YOUR OBJECTIVE
Substitute "grip" for "handle" throughout the lines below and write them out again with nothing else altered, omitting the pictures.

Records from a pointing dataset
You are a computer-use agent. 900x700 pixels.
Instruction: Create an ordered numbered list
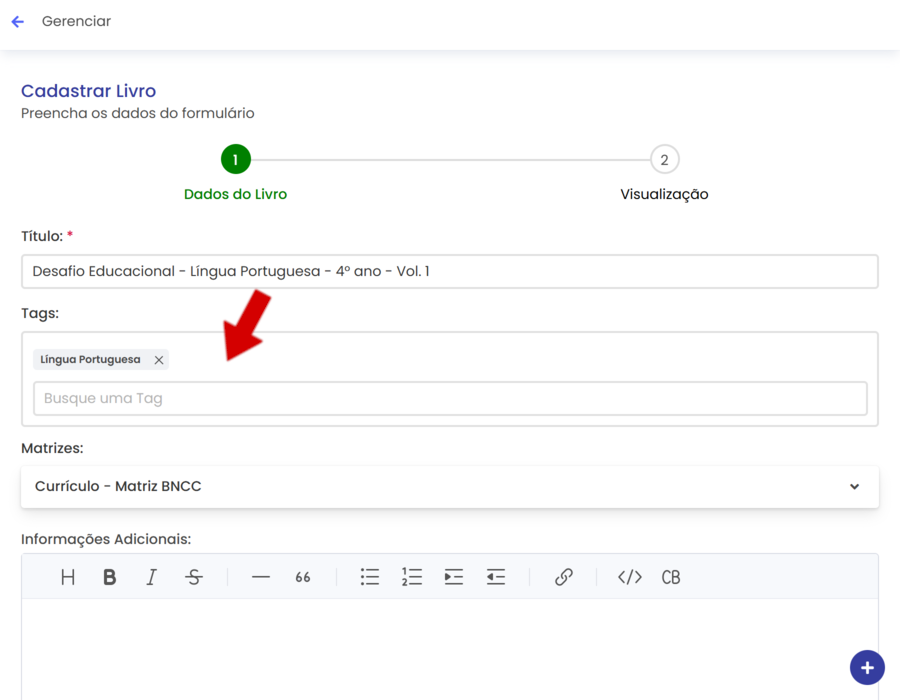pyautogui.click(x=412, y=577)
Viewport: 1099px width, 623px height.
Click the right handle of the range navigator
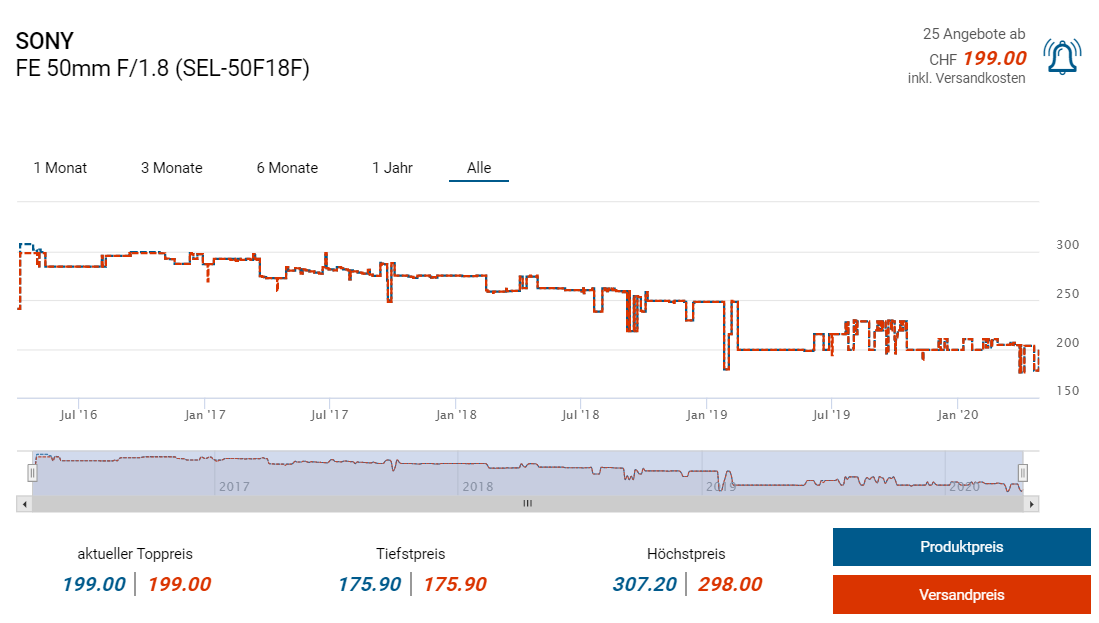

EXPECTED ANSWER
You are a computer-use agent. 900x700 pixels.
Instruction: Create an ordered numbered list
pyautogui.click(x=412, y=577)
Viewport: 1099px width, 623px height.
Click the right grip of the range navigator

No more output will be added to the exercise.